The outbursts of judgment are often bizarre. The King of Portugal is ‘a very common-looking young man’. Belloc and Chesterton ‘really ought to be more ashamed of looking so common’. Many of Benson’s confident dicta would have been considered stuffy even by Victorians: ‘Women ought never to run on the stage. One is inclined to throw an orange at them.’ But he would often give the benefit of the doubt to a truly beautiful young man. The diary becomes steadily more open about the pleasures of conversation with intimates such as the young George Mallory, the great mountaineer. Some people evidently noticed Benson’s partiality; he was a sitting target for a slutty operative on the make like Hugh Walpole.

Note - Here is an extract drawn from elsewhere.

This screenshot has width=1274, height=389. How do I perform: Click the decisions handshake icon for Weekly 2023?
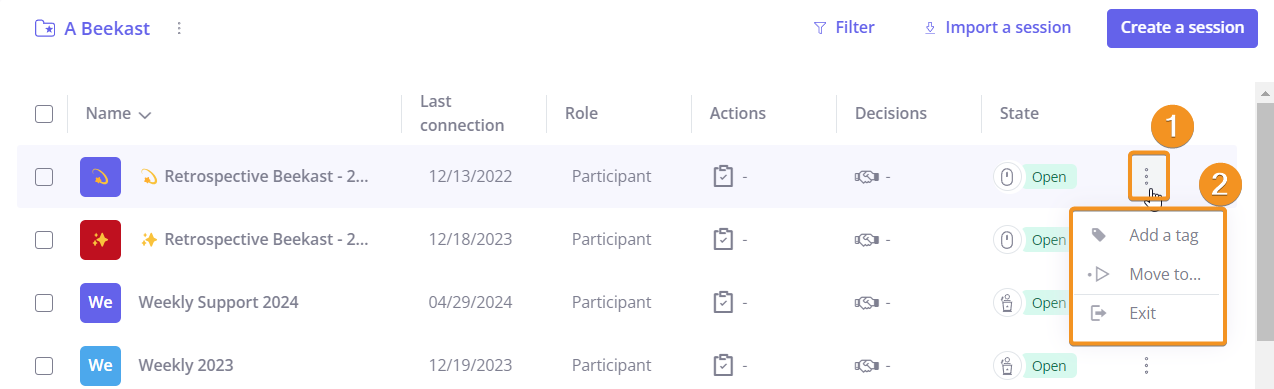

What really elevates the diary is the vividness of the prose. Harry Cust (in a fantastical rumour sometimes said to be Mrs Thatcher’s real grandfather) is ‘a crumpled rose-leaf, singed gnat’. The aged Dean of St Paul’s is ‘like a lion’s skin in a billiard room’. Writing like that lasts forever: and this wonderful, extensive selection is highly recommended. Duffy and Hyam have done a superb job in what is surely a labour of love. The footnotes are frequently a joy. One Master of St John’s was ‘a keen alpinist into his sixties, but so corpulent that his climbing companions refused to be roped to him in case his weight dragged them down a crevasse’. An Eton pupil, Sir Robert Filmer, ‘who succeeded to his baronetcy at the age of eight, fought at the Sudanese Battle of Omdurman on 2 September 1898. He died in France of wounds received while retrieving his pince-nez from a trench’.
Long acknowledged by archival explorers to be a great diarist, A.C. Benson has now been placed in the position where the rest of us can read him and concur. Silly as he was, and remote from commanding anything like agreement at any point, he enters the diarists’ pantheon for readers to shake their heads over in perpetuity.